Sollte z. B. eine IT-Dienst­leis­tungs­ge­sell­schaft en­er­gie­spe­zi­fi­sche Dienst­leis­tun­gen an eine Ab­rech­nungs­ge­sell­schaft er­brin­gen, wel­che die Ver­brauchs­ab­rech­nung für die Netz­ge­sell­schaft im viEVU durchführt, führt dies dazu, dass so­wohl die IT-Dienst­leis­tungs­ge­sell­schaft als auch die Ab­rech­nungs­ge­sell­schaft Kon­ten­tren­nung an­wen­den und Tätig­keits­ab­schlüsse (Elek­tri­zitäts- und/oder Gas­ver­tei­lung) auf­stel­len müssen. Bei die­ser Kon­stel­la­tion er­gibt sich die oben be­schrie­bene Aus­le­gungs­pro­ble­ma­tik bezüglich der Zu­ord­nung der en­er­gie­spe­zi­fi­schen Dienst­leis­tung oder den sons­ti­gen Tätig­kei­ten.

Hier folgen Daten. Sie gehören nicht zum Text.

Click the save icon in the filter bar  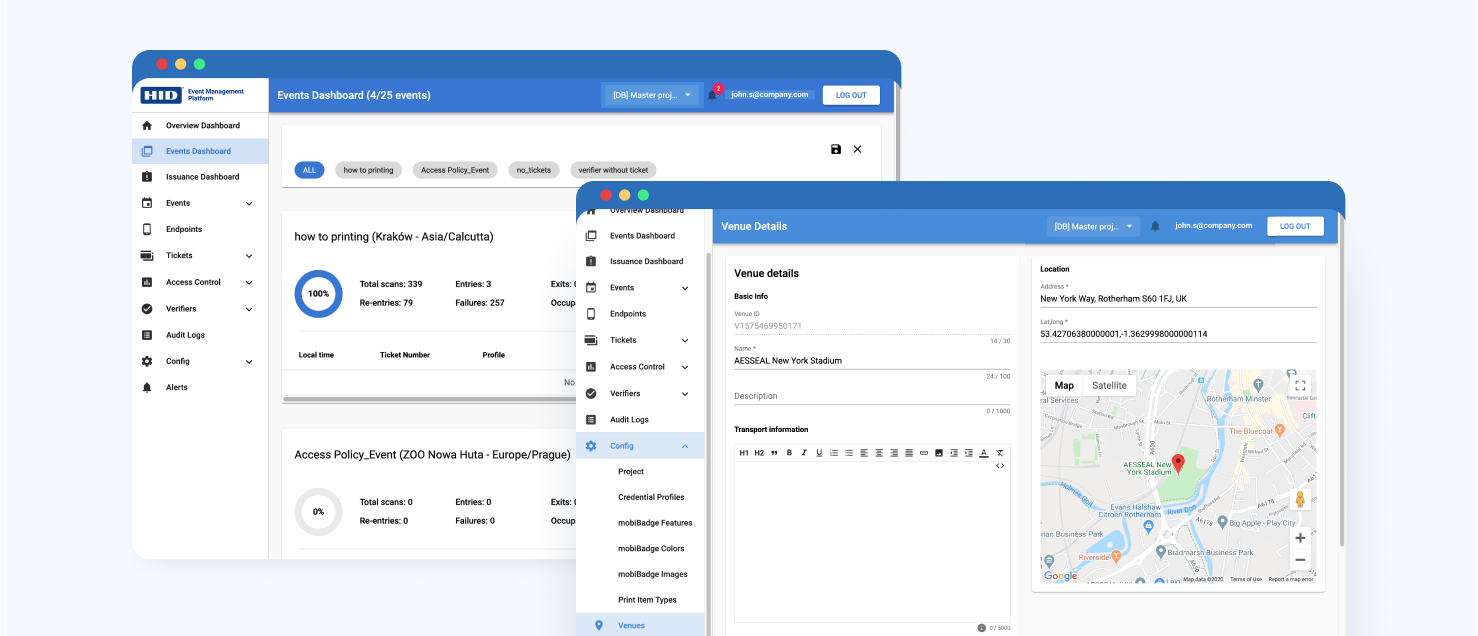[836, 149]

Hin­weis: Im Falle von mit­tel­ba­ren en­er­gie­spe­zi­fi­schen Dienst­leis­tun­gen wird insb. in Kon­zern­struk­tu­ren mit kom­ple­xen Ver­flech­tun­gen die In­for­ma­ti­ons­be­schaf­fung pro­ble­ma­ti­sch sein, um die mit­tel­bar wei­ter­ge­lei­tete Dienst­leis­tung den ein­zel­nen Tätig­keits­be­rei­chen Elek­tri­zitäts- und Gas­ver­tei­lung und den wei­te­ren Tätig­keits­be­rei­chen zu­zu­ord­nen.

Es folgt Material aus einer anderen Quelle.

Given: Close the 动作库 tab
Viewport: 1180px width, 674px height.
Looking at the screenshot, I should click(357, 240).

Besonderheit bei mehreren Empfängern von energiespezifischen Dienstleistungen

Im Falle von meh­re­ren Leis­tungs­empfängern gibt es zwei denk­bare Al­ter­na­ti­ven, die an fol­gen­dem Bei­spiel ver­deut­licht wer­den sol­len.

Aus­gangs­sach­ver­halt: Eine Ab­rech­nungs­ge­sell­schaft führt die Ver­brauchs­ab­rech­nung für eine Gas-Netz­ge­sell­schaft (A) und einen Strom- und Gas Netz­ge­sell­schaft (B) durch.

  • In je­dem Fall müssen so­wohl die Ge­sell­schaft A als auch die Ge­sell­schaft B ge­trennte Kon­tenführung an­wen­den und Tätig­keits­ab­schlüsse auf­stel­len, wo­hin­ge­gen in der ers­ten Al­ter­na­tive die Ab­rech­nungs­ge­sell­schaft je einen Tätig­keits­ab­schluss Elek­tri­zitätsver­tei­lung und einen ge­mein­sa­men Tätig­keits­ab­schluss Gas­ver­tei­lung auf­stel­len muss. 
  • Bei der zwei­ten Al­ter­na­tive bleibt es da­bei, dass so­wohl die Ge­sell­schaft A als auch die Ge­sell­schaft B eine ge­trennte Kon­tenführung vor­zu­neh­men und Tätig­keits­ab­schlüsse auf­zu­stel­len ha­ben. Je­doch könnte die Ab­rech­nungs­ge­sell­schaft nun einen Tätig­keits­ab­schluss für Elek­tri­zitätsver­tei­lung und je einen Tätig­keits­ab­schluss Gas­ver­tei­lung für die Ge­sell­schaft A und einen wei­te­ren Tätig­keits­ab­schluss Gas­ver­tei­lung für die Ge­sell­schaft B auf­stel­len.

Für die Auf­tei­lung der Tätig­keits­ab­schlüsse nach Leis­tungs­empfänger liegt hier ein Wahl­recht vor. Den Ver­pflich­te­ten wird die Möglich­keit ein­geräumt ihre Tätig­keits­ab­schlüsse nach den Leis­tungs­empfängern auf­zu­tei­len.

Hin­weis: Es ist zu er­war­ten, dass die BNetzA für Zwecke der Kos­tenprüfung gemäß § 28 Strom­NEV/Gas NEV die auf­ge­schlüssel­ten Da­ten an­for­dern wird.

Ins­ge­samt ist fest­zu­stel­len, dass es wei­ter­hin of­fene Aus­le­gungs­fra­gen gibt. Da­durch und in­folge der er­wei­ter­ten Prüfungs- und Be­richts­pflich­ten des Ab­schlussprüfers wird es mit hin­rei­chen­der Si­cher­heit zu einem er­heb­li­chen zeit­li­chen und fi­nan­zi­el­len Mehr­auf­wand kom­men.